= THE PROBLEM =
Look below for the line with "951x406 pixels. How". Retype it and every line after it to the end, exactly, but leave out the pictures.

= SOURCE DATA =
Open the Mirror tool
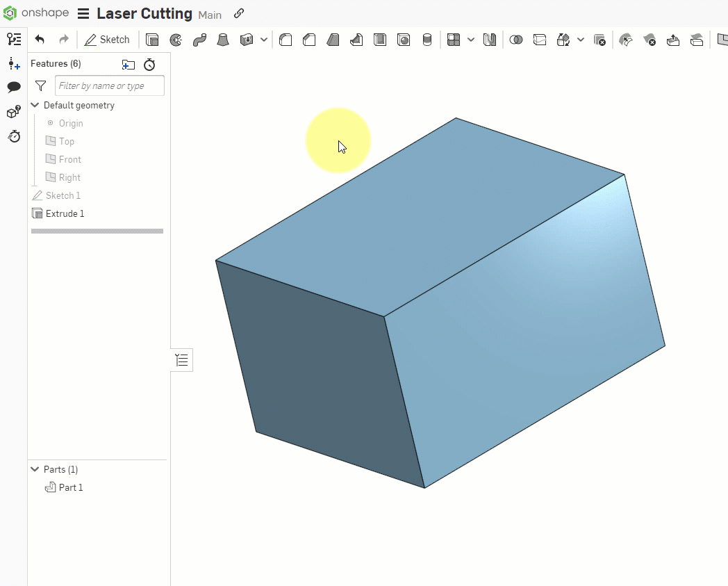 490,40
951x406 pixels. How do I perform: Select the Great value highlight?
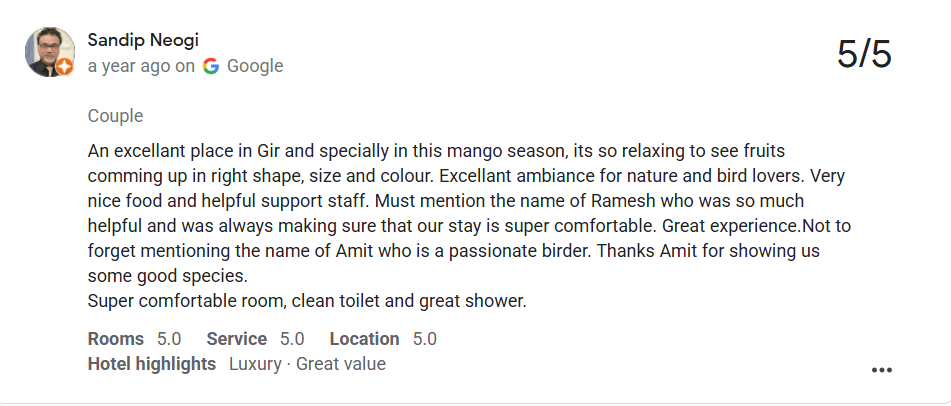[x=341, y=364]
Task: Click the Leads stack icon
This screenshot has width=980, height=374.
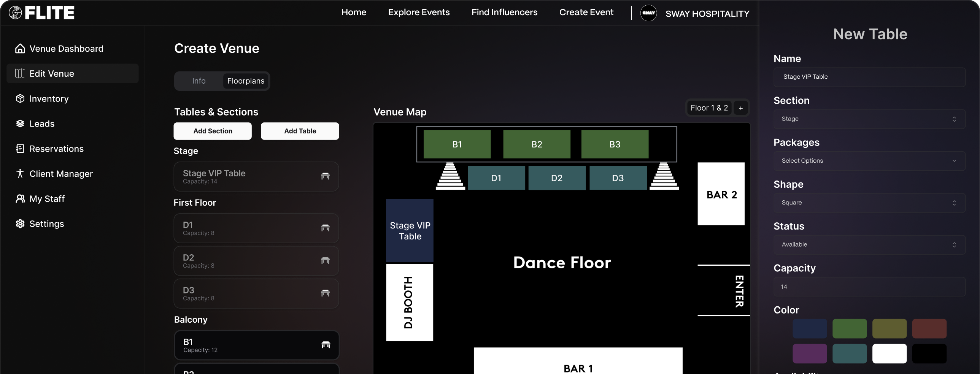Action: pyautogui.click(x=20, y=124)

= PROBLEM SOLUTION =
951x406 pixels. How do I perform: Select the Great value highlight?
[x=341, y=364]
Task: Click the Leads stack icon
This screenshot has width=980, height=374.
Action: pyautogui.click(x=20, y=124)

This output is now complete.